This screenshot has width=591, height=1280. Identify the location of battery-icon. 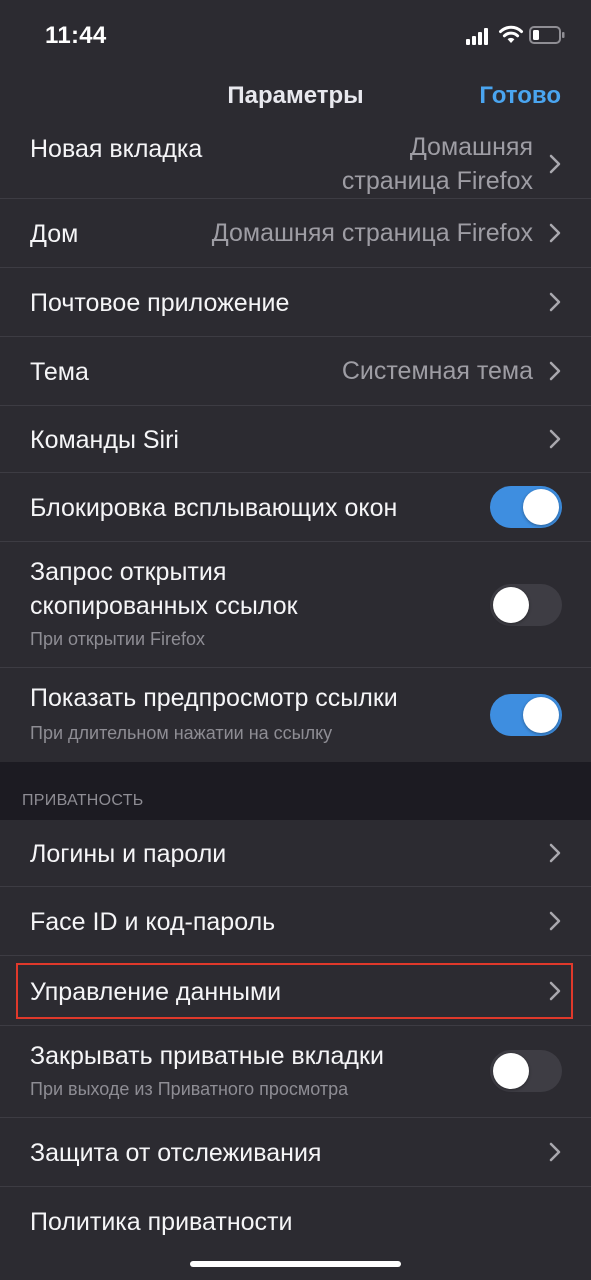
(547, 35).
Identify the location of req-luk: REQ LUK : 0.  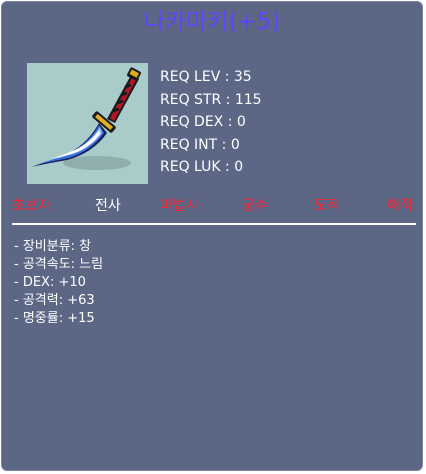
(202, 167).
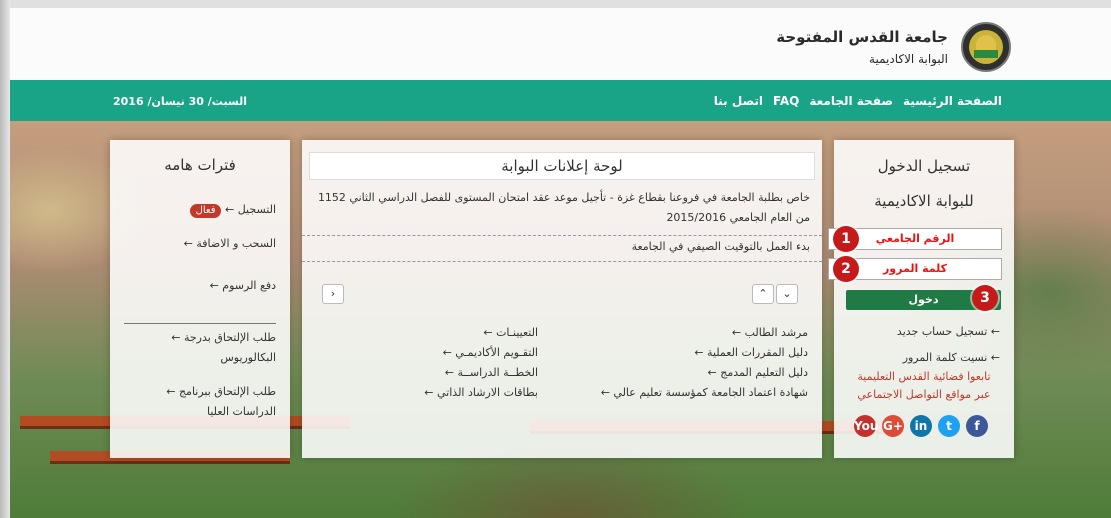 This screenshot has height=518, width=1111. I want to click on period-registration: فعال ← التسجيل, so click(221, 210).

--

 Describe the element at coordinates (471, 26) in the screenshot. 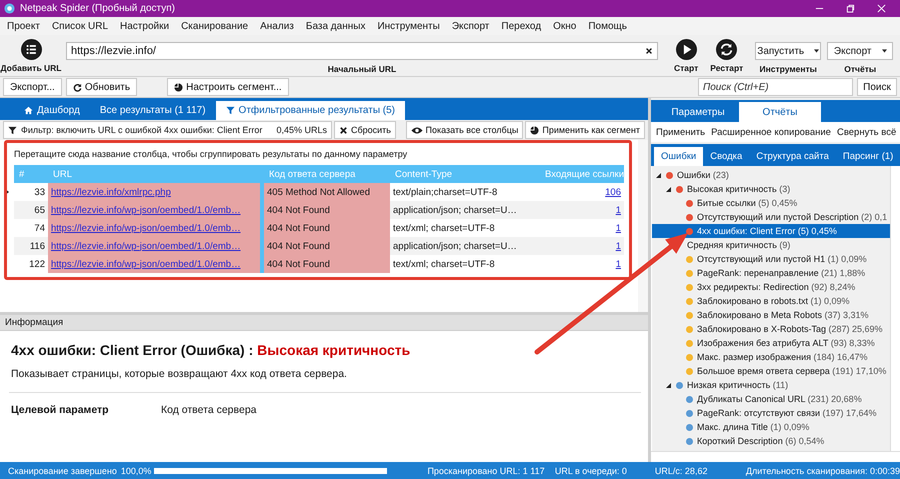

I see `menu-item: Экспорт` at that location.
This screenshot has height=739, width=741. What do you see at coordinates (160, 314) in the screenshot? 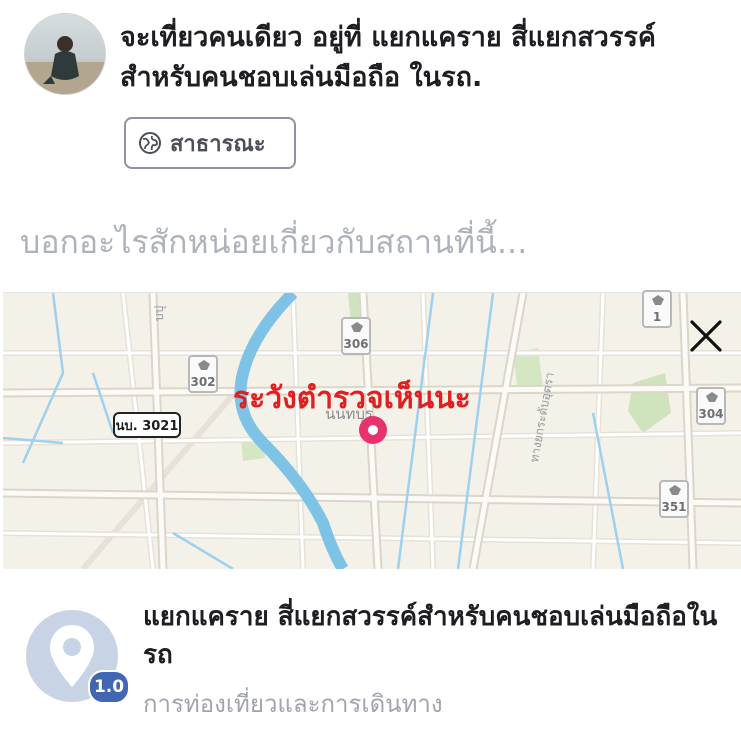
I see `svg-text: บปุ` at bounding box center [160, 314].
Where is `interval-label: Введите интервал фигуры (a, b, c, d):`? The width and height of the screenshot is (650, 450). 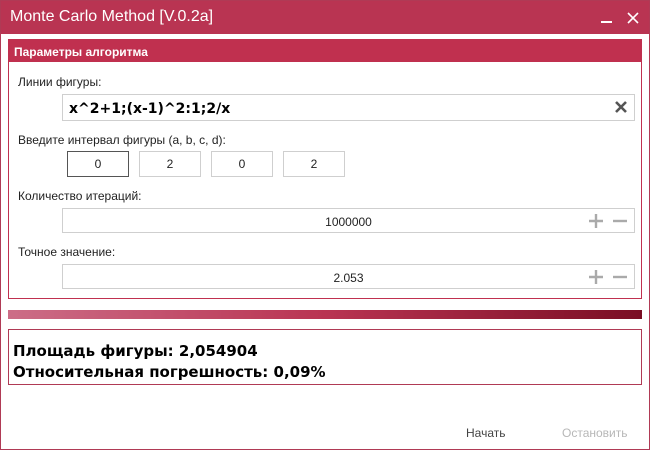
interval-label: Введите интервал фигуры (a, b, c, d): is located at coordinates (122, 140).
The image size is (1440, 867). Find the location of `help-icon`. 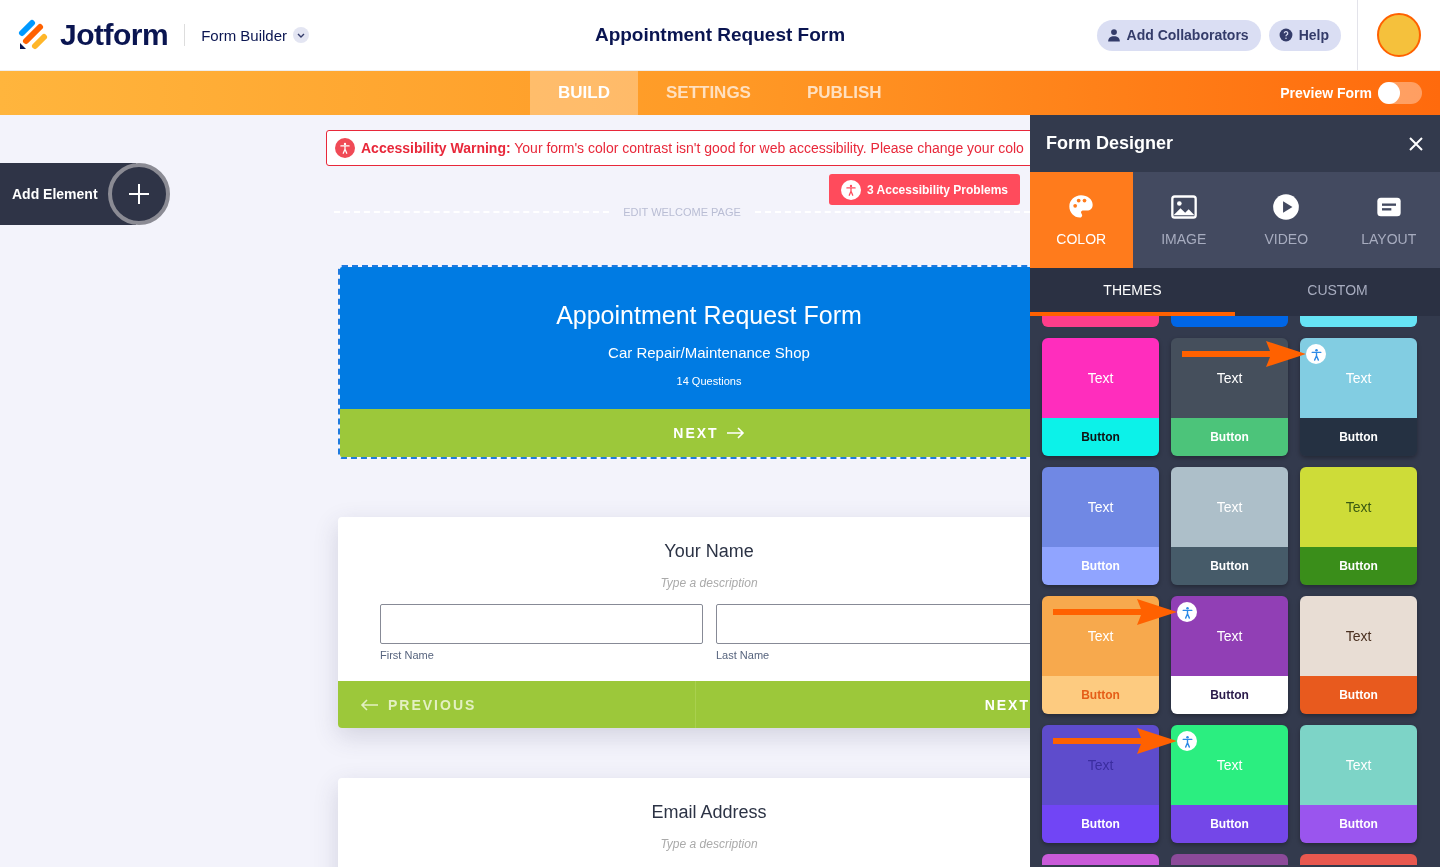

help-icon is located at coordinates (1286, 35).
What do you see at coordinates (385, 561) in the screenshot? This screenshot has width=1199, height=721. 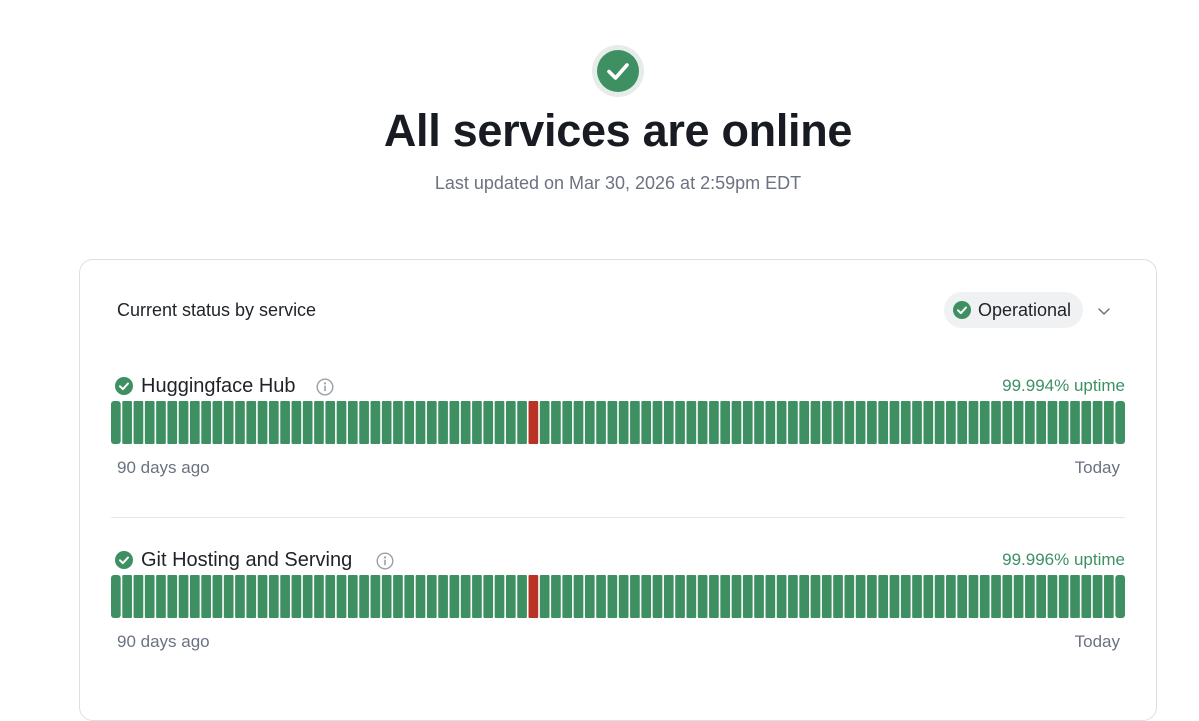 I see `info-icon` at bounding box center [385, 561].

■ **Task requirements**
Return the records above word for word, starting at the line that contains "This screenshot has width=591, height=1280." and stopping after the line that contains "This screenshot has height=518, width=1111.", and leave the pictures out.

■ **Response box**
This screenshot has width=591, height=1280. Identify the location of battery-icon. 
(547, 35).
Identify the location of req-luk: REQ LUK : 0.  
(202, 167).
 This screenshot has height=518, width=1111. I want to click on period-registration: فعال ← التسجيل, so click(221, 210).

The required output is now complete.